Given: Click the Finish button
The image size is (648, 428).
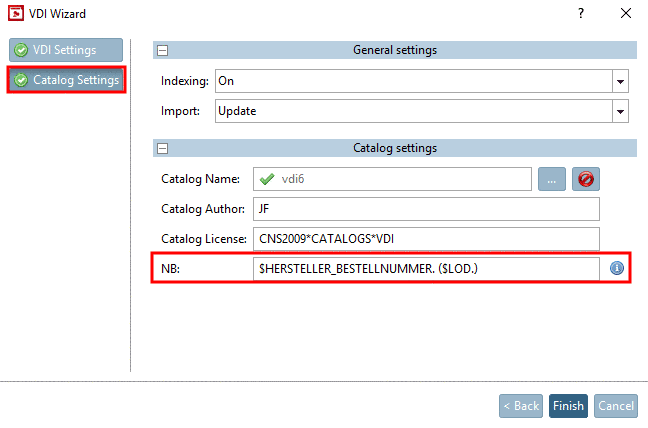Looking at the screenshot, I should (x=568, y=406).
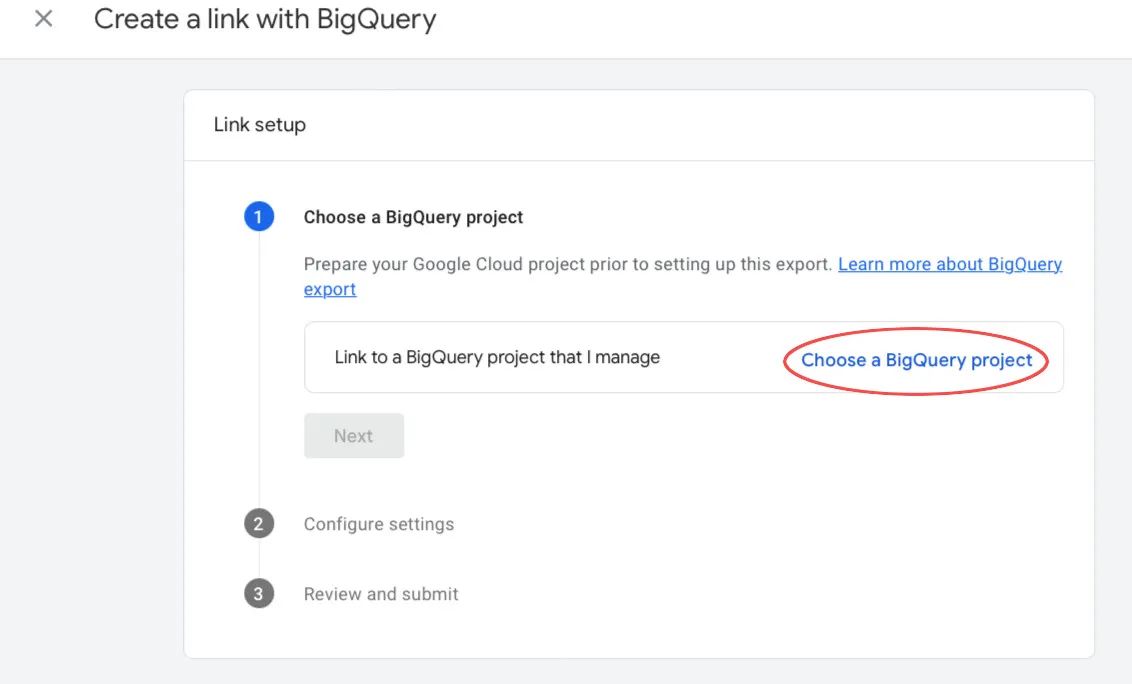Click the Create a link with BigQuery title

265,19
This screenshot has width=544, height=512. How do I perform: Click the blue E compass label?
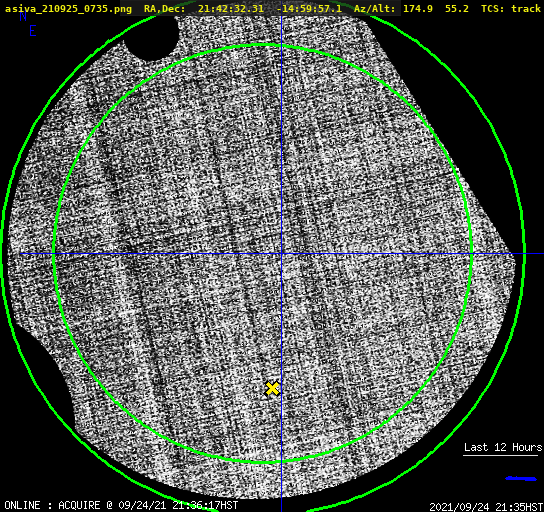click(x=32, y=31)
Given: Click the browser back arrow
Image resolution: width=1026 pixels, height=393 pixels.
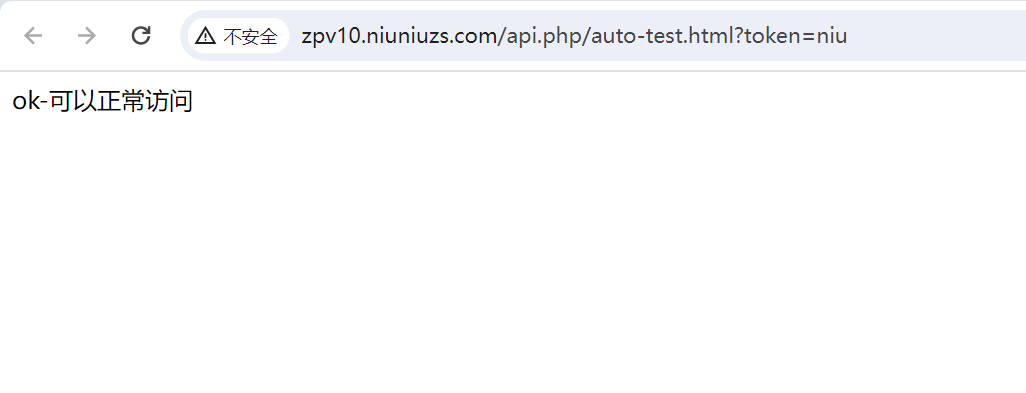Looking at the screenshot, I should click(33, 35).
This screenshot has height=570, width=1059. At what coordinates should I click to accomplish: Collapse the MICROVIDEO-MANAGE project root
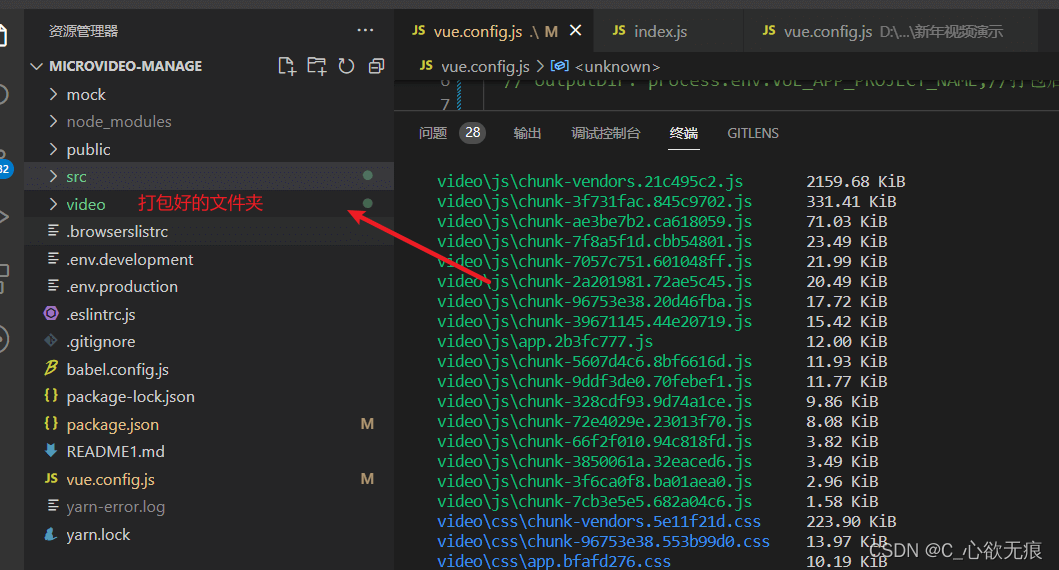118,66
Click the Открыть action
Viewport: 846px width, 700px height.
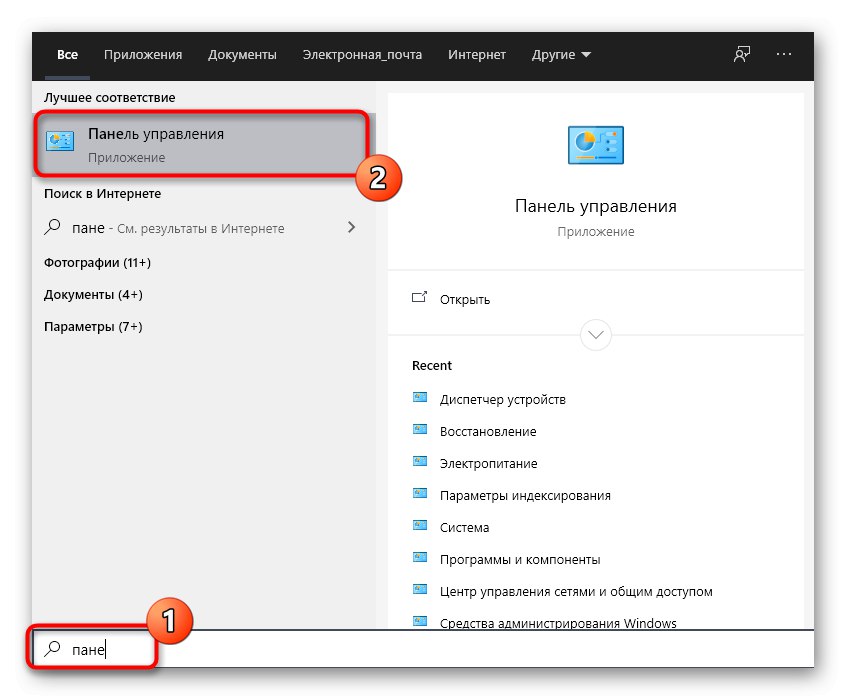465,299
--
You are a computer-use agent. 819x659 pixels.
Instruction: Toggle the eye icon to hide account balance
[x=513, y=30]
---
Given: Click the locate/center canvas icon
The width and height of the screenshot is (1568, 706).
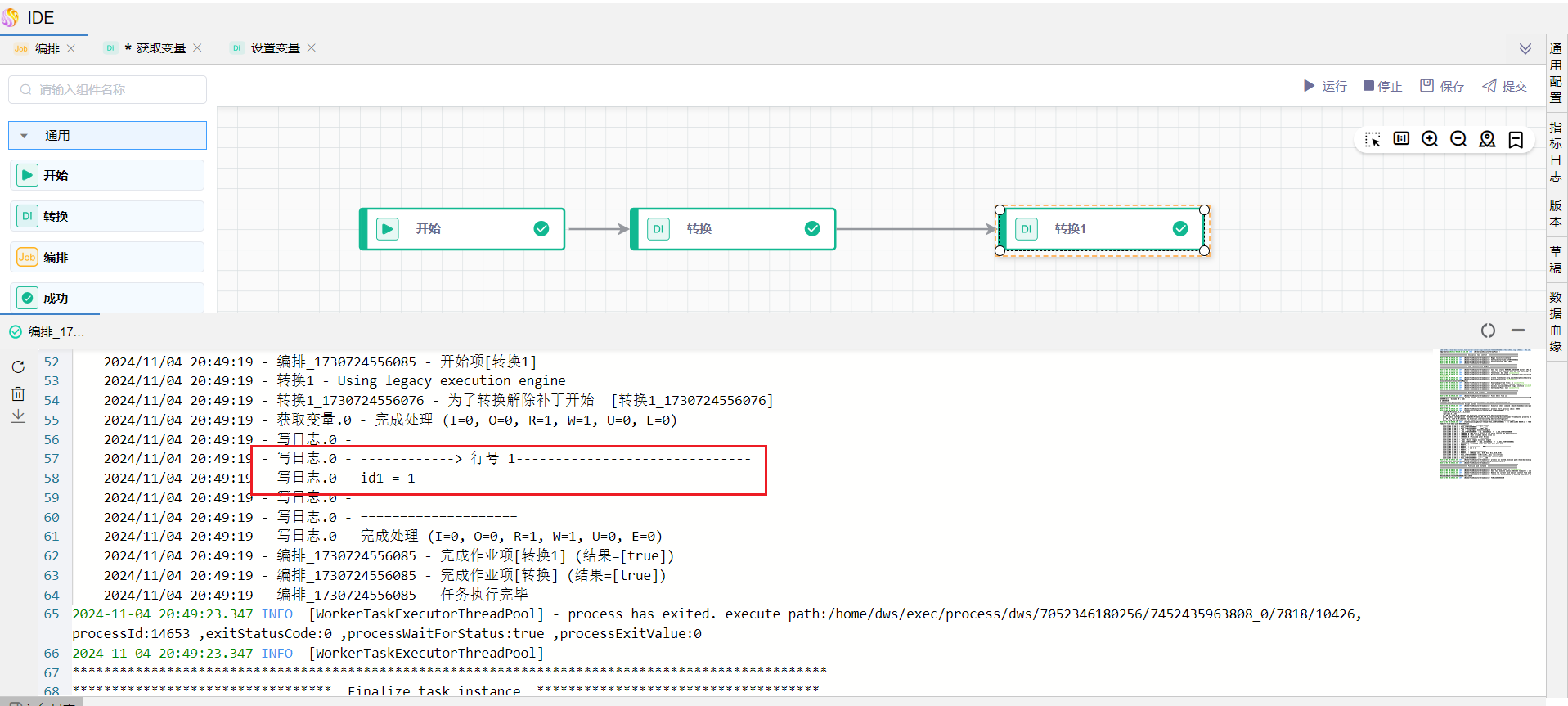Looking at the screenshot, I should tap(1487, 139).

(Your assignment): Reproduce every line in the records above that contains the word "Given".

(Your response):
Given: Click the Finish button
Given: Click the browser back arrow
Given: Click the locate/center canvas icon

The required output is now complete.